### Supplied material:
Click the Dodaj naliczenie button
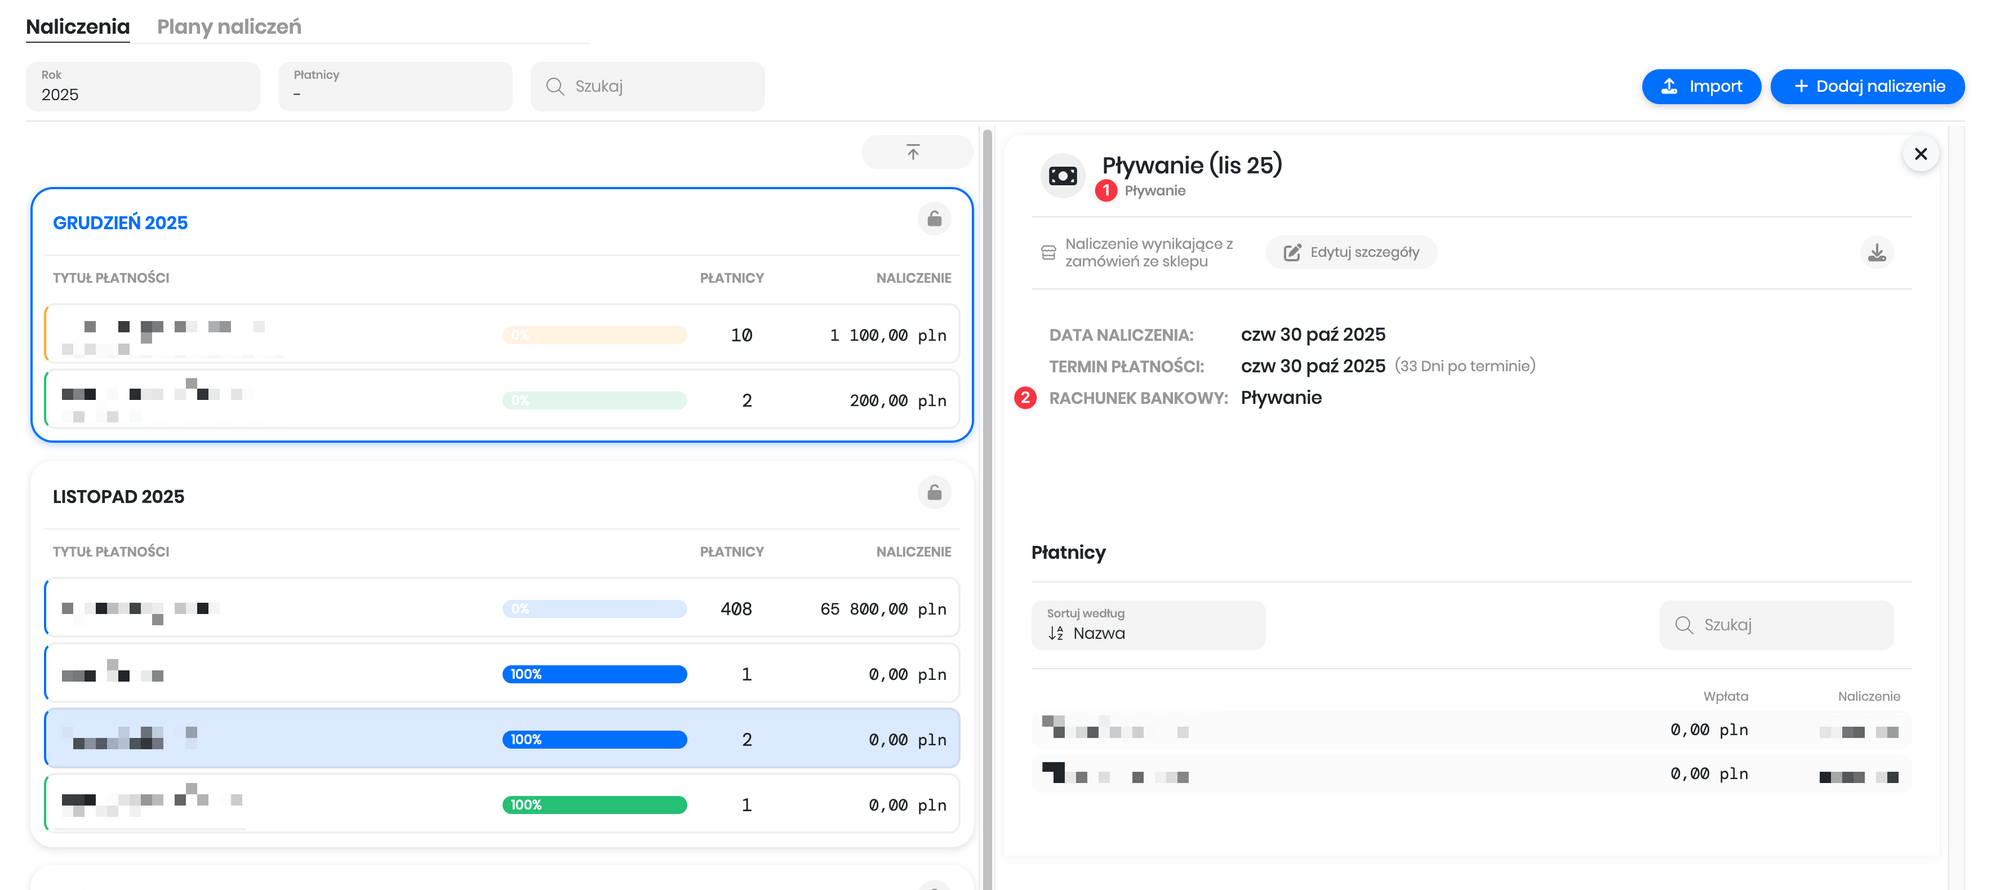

---

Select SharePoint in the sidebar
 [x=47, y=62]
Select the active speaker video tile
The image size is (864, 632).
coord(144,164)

### Challenge:
Give the stretch from the line containing "Select SharePoint in the sidebar" through the line containing "coord(144,164)" again, replacing "sidebar" with "side panel" and leaving everything else unchanged.

### Task result:
Select SharePoint in the side panel
 [x=47, y=62]
Select the active speaker video tile
The image size is (864, 632).
coord(144,164)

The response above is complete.